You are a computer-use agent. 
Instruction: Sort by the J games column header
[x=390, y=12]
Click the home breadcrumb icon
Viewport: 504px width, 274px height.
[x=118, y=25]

□ □ □ □ □ □ □

**Exercise objective:**
From the line containing "Click the home breadcrumb icon" to the last line above, repeat every line exactly and nothing else.

**Solution:**
Click the home breadcrumb icon
Viewport: 504px width, 274px height.
[x=118, y=25]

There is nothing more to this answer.